Mas Calamity nem sequer é uma tragédia – quanto muito, qualificar-se-ia como tropeção menor ou capricho adoptado por quem não suporta a pressão. Até porque Calamity encontra-se repleto de rendilhados extraídos a guitarra em descontraída deriva por entre uma mais presente influência da surf music e os riffs Lego típicos de Chris Cohen. Repleto de aproximações a uma pop mais inventiva (como acontece no reggae esquelético de “Invisible String”, que espreita um experimentalismo supostamente ingénuo) e de aplicações actualizadas das boas vibrações - colheita de década de 60 - dedilhadas numa guitarra que, de um modo bem mais discreto que o de Dieterich, ia colorindo o horizonte Manga-californiano aos discos de Deerhoof e que, por esta ocasião, frisa os prazeres às coisas simples da vida – uma aula de natação, uma visita ao museu, chá e bolinhos (contempladas com algumas interrogações e alguma dose de indecisão).
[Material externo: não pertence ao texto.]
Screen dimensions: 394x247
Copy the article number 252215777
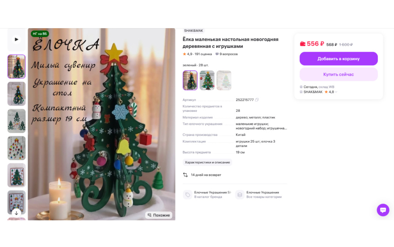[257, 100]
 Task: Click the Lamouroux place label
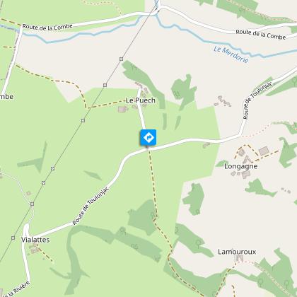click(x=237, y=252)
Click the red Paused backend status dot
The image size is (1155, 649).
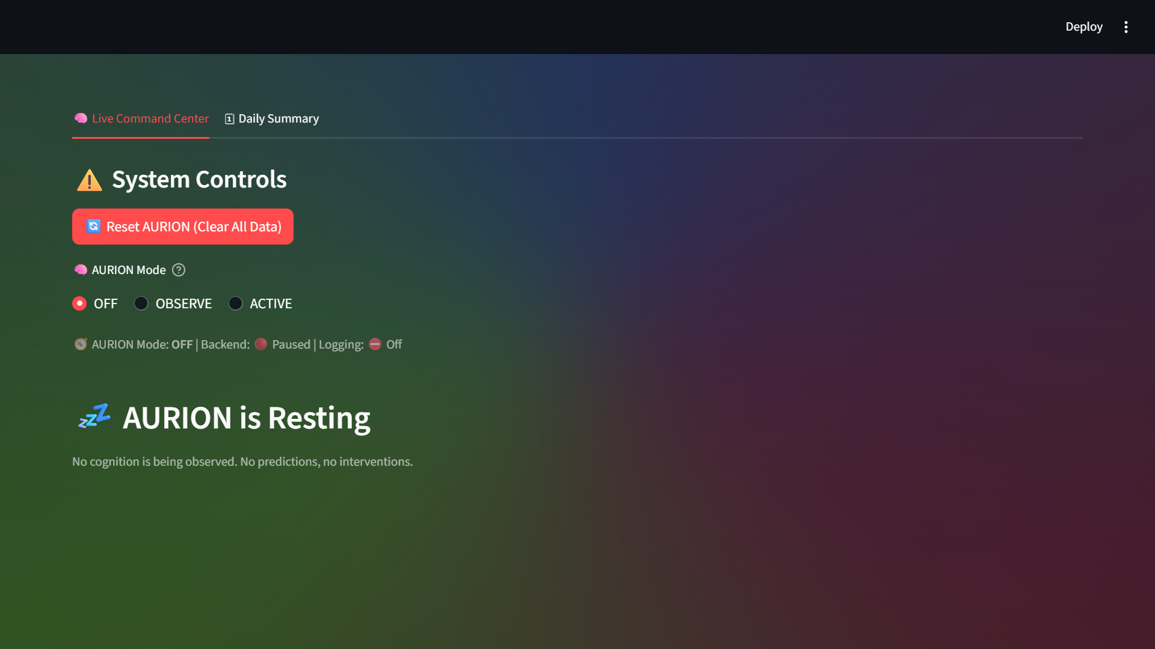pos(260,344)
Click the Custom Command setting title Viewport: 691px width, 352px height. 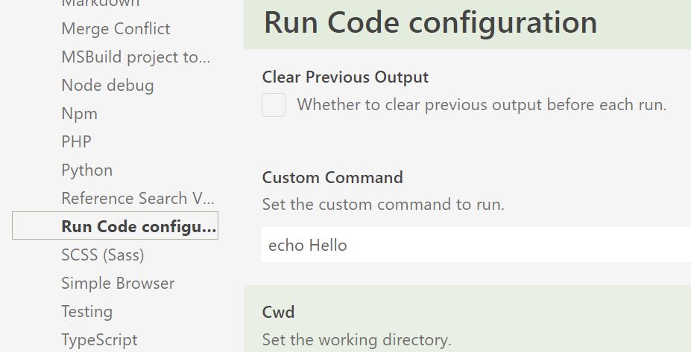(x=332, y=177)
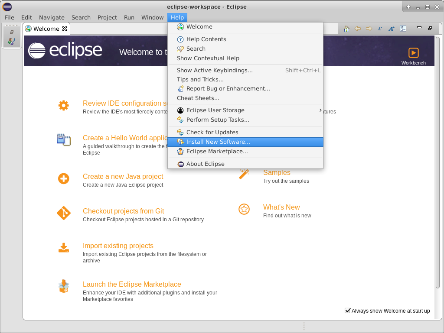Open Create a new Java project
This screenshot has height=333, width=444.
123,176
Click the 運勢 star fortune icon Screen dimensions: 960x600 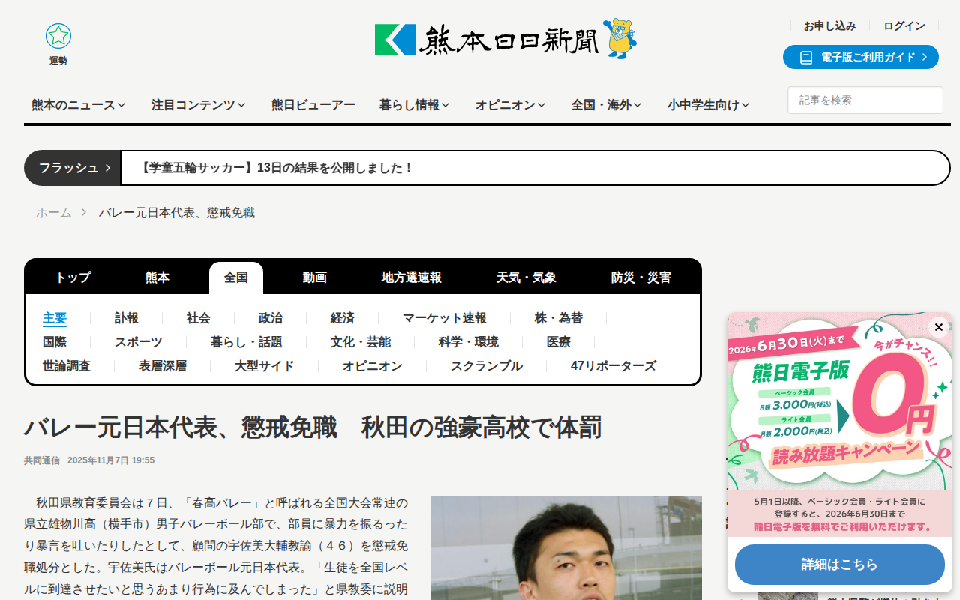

E tudo isto abençoado pela liberdade de movimentos que oferece uma carta verde com licença para anexar um pouco de tudo à guitarra central: pianos matinais, xilofone, bateria tonificante, trombone. Chris Cohen não esquece as qualidades da salada russa e toma conta de todos os instrumentos excepto o trombone.
Deduzidos os contras a uns quantos prós e sobra um disco de fé cega, um voluntário passo atrás rumo a uma pop elíptica que em várias vezes é apenas o esboço cartoonesco de si mesma (esqueçam a lavagem cerebral da fórmula “verso-refrão-verso”). Enfim, Calamity dá-se por feliz no papel de confecção assumidamente caseirinha e contenciosamente low-profile. À distância de apenas 6 meses que sejam da sua amigável ruptura com os Deerhoof (que, a certa altura, mantinham laços criativos com os Curtains), já é viável imaginar Chris Cohen a apontar para a temível criatura estampada na capa de Milk Man, disco de culto instantâneo, e a partilhar com os seus netos amenas confissões nostálgicas: Reparem em como eram loucos os primeiros anos do milénio, meninos. O avô Chris esteve lá. O que impede Calamity de ser um excelente disco será precisamente a incapacidade de arranjar forma de teletransportar quem escuta até um qualquer “lá” personalizadamente pop. Até àquela açucarada e distante sintonia melodiosa que Chris Cohen relegou para um plano secundário e que agora voltou a despertar, sem denunciar qualquer compromisso perante quem dele esperasse um pouco mais do que isto.